If you don't know by now, I have very low expectations. If my expectations were ranked on a scale from 1 to 10, I'd be at a negative infinity. And my expectations have only worsened as this year has continued, as well as my grades. My grades aren't in the trash bad (they are gettin there though), but they are not what I'm used to. Are my lowering expectations a causation for grades or do they just correlate? Or is it the other way around? Are my low grades a causation for my low expectations? I can't just up the ante and shoot for the stars when I can barely reach the top of a tree. In my head, I make the clear connection that if you don't start out with high hopes, you won't end with high hopes, but I am not completely sure if that's just one of those faux-positivity things that has been ingrained in my head or just my poor attempt of not being a pessimist. I, and many other people in this spiraling program of Purgatory, have gone into several assignments with high expectations for the outcome, only to be met with severe misery and sorrow. (I understand that expectations aren't the only preparation you should do for big tests and such, but most kids with high expectations aren't just moping around doing absolutely nothing, so let's just quietly assume that we were all good kids who studied.) As I write this, my mind goes straight to thinking that expectations can be both a correlation and causation, depending on how it effects you.

In an article titled, "How the Power of Expectations Can Allow You to Bend Reality," talks about placebo effects and positive thinking. Basically it says positive thinking can't fix a broken bone, but it can make you think that it's less broken than it actually is. In the article, they talk about an experiment where some the first group of track racers were told that "pre-race jitters" improved performance, while the second group were told it was detrimental. The first group performed better than the second group. The added pressure may have been responsible for their poor performance.

Performance quality correlates with expectations, obviously, but I don't know why our expectations usually erase facts in our mind. At least that's how I see it. The expectations cloud over the facts and statistics, but it can also be due to ignorance of not knowing what the facts are. 


1 comment:

  1. There is a lot going on in this response. I love your continued exploration of expectations as causal for performance outcomes in a few really well-developed examples. It's hard to take the placebo effect and apply it to your frustrations within IB, though. (Would you do better on the test if I said "thinking you are going to do bad on the test correlates with higher performance on the test"?)

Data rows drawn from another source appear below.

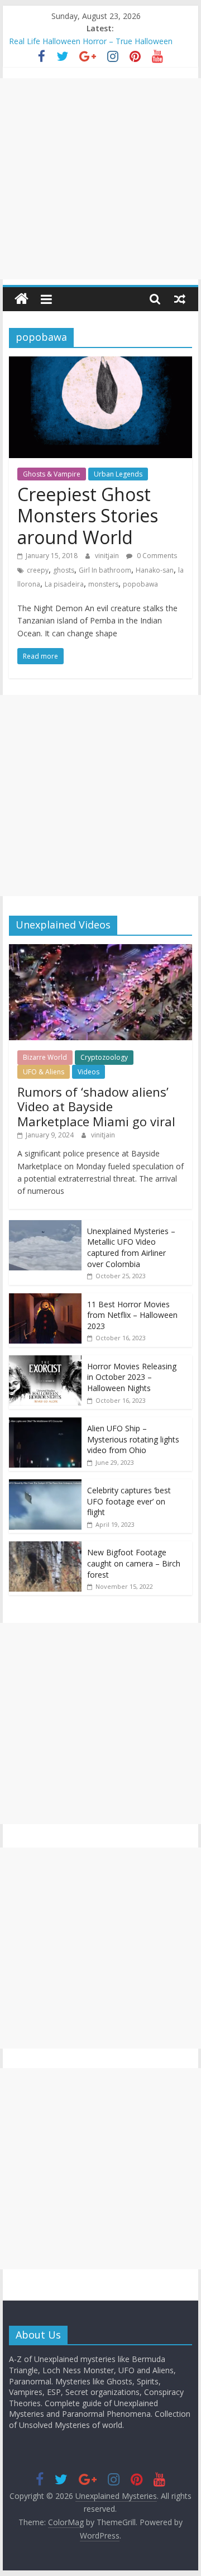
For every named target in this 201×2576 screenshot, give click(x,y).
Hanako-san (155, 570)
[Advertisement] (100, 178)
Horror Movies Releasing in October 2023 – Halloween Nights (131, 1377)
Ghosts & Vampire (51, 474)
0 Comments (156, 555)
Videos (88, 1072)
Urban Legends (118, 474)
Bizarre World (45, 1057)
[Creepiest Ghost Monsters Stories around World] (100, 363)
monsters (103, 584)
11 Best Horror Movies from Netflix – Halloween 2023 (132, 1315)
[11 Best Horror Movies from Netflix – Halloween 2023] (45, 1299)
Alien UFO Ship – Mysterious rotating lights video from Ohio (133, 1439)
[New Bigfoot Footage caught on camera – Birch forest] (45, 1547)
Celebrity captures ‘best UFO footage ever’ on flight (129, 1501)
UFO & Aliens (43, 1072)
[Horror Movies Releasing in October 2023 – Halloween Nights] (45, 1361)
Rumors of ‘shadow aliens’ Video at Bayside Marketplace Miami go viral (96, 1106)
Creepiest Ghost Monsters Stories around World (87, 515)
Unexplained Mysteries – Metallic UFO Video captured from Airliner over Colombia (131, 1247)
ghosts (63, 570)
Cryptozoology (104, 1057)
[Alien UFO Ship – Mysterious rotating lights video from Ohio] (45, 1423)
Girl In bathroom (105, 570)
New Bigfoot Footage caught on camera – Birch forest (133, 1563)
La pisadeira (64, 584)
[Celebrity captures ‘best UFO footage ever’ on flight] (45, 1485)
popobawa (140, 584)
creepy (38, 570)
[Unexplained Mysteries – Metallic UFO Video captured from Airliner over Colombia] (45, 1226)
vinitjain (108, 555)
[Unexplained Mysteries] (21, 299)
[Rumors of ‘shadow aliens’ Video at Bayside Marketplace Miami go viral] (100, 950)
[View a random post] (180, 299)
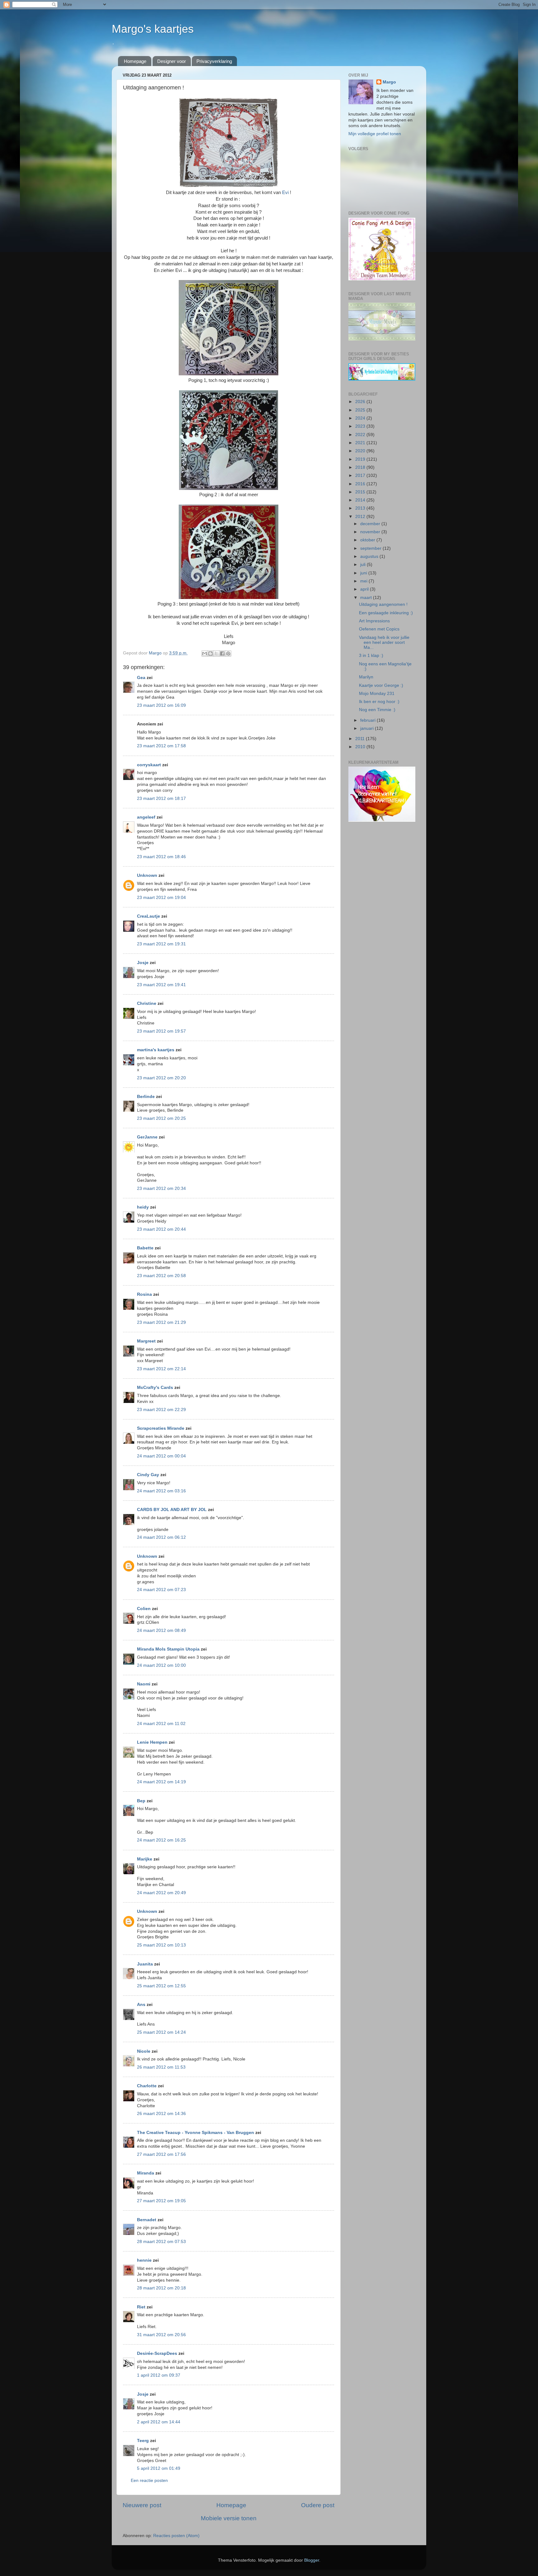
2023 (360, 426)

    It seems to me that maybe some of your frustration comes from not understanding or being uncertain of the OUTSIDE expectations? Like, if you think you are going to do real good, but then you do badly, that's reflective of a misalignment between what you think is required to do real good and what is actually required, right? That might be because you haven't done this sort of thing before, or it might be a breakdown in communication between you and your instructor that you should try to address.

    I know you get a kick out of being kind of mopey, but I don't want you to feel an ongoing sense of frustration. I am confident that you will BE successful in this program, but it is at least as important that you FEEL successful in the program.